What this task involves: Please copy out the entries below exactly, beginning with the line that contains "Screen dimensions: 560x420" and ending with the line that contains "Open project history", and include nothing outside that span.

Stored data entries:
◆ ◆ ◆ ◆ ◆ ◆ ◆

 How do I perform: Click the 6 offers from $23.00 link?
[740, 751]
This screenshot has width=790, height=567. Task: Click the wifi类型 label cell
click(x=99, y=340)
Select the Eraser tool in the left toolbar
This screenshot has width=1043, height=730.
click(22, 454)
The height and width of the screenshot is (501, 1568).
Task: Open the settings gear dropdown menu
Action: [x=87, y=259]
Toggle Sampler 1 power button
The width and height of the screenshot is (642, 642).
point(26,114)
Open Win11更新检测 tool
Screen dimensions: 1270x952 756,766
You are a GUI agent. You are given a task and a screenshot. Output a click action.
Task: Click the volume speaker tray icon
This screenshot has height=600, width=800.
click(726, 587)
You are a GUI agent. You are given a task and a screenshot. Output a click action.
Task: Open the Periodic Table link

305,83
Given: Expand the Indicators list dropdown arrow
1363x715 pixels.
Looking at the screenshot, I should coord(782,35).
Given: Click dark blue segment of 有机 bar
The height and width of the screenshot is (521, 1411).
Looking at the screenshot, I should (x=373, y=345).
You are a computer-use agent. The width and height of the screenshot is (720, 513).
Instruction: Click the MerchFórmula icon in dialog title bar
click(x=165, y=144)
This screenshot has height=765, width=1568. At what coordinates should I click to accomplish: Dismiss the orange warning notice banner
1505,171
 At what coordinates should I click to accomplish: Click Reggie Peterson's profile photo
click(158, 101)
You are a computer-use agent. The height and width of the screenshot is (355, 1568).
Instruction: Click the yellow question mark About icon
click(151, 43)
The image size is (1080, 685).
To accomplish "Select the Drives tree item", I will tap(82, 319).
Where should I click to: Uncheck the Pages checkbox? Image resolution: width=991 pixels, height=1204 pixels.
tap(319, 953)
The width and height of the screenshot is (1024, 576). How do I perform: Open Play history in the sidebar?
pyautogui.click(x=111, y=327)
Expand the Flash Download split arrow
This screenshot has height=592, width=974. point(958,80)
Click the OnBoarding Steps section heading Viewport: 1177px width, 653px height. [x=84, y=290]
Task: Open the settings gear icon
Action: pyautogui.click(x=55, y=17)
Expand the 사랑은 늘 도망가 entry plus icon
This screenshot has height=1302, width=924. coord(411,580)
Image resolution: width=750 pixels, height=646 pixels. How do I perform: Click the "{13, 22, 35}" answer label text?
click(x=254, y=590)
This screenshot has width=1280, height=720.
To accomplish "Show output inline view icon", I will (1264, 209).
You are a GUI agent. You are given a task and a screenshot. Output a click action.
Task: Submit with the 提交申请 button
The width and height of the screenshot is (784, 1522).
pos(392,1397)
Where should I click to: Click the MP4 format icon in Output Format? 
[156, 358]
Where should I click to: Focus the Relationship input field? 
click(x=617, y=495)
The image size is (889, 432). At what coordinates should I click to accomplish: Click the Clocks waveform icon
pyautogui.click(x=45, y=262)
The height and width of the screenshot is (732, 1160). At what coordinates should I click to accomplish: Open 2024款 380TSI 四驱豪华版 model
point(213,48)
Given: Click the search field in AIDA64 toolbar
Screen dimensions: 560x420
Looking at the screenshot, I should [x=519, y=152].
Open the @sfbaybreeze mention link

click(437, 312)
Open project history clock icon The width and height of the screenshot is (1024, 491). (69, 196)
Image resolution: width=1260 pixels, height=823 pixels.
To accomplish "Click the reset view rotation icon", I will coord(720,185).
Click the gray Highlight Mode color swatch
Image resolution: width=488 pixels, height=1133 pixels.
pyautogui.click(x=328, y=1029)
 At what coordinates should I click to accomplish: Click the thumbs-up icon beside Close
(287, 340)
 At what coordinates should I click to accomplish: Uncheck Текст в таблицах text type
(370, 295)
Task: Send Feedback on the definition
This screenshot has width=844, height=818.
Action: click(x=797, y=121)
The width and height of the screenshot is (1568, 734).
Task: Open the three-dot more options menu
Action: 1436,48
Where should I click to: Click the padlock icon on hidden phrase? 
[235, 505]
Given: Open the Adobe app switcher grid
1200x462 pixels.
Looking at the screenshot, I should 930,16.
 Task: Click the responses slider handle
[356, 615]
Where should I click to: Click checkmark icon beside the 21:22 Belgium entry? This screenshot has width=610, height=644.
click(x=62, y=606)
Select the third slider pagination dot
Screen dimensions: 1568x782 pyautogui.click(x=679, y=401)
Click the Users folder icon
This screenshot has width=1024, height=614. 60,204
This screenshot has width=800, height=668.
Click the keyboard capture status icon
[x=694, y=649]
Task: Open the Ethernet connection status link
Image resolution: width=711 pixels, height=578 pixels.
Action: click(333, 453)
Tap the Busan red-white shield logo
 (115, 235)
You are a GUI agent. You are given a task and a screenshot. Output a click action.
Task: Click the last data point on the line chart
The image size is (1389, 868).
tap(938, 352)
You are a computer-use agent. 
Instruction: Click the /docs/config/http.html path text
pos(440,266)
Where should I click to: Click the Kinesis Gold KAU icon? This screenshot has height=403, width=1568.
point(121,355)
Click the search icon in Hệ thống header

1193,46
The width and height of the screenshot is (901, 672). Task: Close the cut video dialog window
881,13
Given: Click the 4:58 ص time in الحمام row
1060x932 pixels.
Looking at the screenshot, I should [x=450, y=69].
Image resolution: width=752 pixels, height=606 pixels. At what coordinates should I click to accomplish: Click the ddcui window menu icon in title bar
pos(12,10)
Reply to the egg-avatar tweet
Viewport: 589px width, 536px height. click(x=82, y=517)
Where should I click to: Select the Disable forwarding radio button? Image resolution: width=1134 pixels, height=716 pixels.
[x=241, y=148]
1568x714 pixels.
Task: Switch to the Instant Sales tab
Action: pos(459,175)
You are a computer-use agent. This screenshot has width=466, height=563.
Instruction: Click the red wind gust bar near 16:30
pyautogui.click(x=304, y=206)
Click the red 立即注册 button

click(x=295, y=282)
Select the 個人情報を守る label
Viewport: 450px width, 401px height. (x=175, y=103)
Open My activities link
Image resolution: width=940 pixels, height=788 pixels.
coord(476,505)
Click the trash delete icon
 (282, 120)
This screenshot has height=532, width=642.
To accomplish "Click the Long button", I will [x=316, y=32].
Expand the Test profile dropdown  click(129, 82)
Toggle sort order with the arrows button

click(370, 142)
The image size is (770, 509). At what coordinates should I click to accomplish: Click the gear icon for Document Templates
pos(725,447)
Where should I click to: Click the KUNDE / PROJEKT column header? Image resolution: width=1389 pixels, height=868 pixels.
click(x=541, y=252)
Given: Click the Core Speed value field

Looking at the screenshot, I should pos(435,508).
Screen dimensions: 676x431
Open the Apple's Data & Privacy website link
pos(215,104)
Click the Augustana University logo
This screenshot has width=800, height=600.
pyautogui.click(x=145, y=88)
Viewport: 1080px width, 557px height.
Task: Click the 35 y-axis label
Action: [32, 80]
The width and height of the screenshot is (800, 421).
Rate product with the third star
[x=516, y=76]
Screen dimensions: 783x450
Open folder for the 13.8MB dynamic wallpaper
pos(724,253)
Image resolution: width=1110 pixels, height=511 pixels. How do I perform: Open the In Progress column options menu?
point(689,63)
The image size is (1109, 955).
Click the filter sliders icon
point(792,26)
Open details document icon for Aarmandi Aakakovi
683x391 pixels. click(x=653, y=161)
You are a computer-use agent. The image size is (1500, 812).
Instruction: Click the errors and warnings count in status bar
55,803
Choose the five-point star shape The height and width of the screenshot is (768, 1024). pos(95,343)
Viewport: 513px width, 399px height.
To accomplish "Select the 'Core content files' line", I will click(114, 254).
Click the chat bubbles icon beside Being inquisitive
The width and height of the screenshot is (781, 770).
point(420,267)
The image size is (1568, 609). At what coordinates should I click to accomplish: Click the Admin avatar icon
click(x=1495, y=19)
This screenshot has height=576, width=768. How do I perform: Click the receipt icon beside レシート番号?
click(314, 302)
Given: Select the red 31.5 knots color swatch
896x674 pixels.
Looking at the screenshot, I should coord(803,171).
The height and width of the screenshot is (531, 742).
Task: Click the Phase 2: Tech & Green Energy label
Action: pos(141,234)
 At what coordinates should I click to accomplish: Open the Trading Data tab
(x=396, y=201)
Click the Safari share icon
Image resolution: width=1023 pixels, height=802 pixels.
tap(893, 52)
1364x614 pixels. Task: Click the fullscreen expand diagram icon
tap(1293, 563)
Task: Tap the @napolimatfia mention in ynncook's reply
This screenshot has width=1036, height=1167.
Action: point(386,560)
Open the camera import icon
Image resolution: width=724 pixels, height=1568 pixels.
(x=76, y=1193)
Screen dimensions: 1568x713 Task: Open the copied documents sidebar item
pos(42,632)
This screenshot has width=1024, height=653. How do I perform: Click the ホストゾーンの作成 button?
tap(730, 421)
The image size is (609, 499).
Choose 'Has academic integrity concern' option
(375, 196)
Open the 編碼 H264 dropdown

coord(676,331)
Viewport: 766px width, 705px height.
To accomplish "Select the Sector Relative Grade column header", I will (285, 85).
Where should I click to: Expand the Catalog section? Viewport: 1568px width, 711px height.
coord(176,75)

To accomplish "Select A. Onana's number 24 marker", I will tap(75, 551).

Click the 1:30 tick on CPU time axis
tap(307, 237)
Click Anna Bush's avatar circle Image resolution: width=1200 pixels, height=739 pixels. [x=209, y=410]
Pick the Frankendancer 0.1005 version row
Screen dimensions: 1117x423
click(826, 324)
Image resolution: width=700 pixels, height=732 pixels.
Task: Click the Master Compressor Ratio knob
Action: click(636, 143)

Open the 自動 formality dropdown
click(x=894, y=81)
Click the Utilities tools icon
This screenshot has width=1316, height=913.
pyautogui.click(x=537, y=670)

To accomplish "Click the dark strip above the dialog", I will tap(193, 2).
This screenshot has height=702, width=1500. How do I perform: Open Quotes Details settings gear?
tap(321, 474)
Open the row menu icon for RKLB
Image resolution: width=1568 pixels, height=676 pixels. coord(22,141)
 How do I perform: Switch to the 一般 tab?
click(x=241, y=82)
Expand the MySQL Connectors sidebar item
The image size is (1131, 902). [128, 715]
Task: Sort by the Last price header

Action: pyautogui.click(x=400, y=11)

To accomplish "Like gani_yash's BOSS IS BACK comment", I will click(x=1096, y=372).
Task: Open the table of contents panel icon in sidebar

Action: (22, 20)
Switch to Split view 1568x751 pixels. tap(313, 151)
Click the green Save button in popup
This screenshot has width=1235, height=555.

◆ ◆ ◆ ◆ ◆ ◆ ◆

Task output:
Screen dimensions: 560x420
Looking at the screenshot, I should [x=519, y=152].
Open the @sfbaybreeze mention link

click(437, 312)
Open project history clock icon The width and height of the screenshot is (1024, 491). (69, 196)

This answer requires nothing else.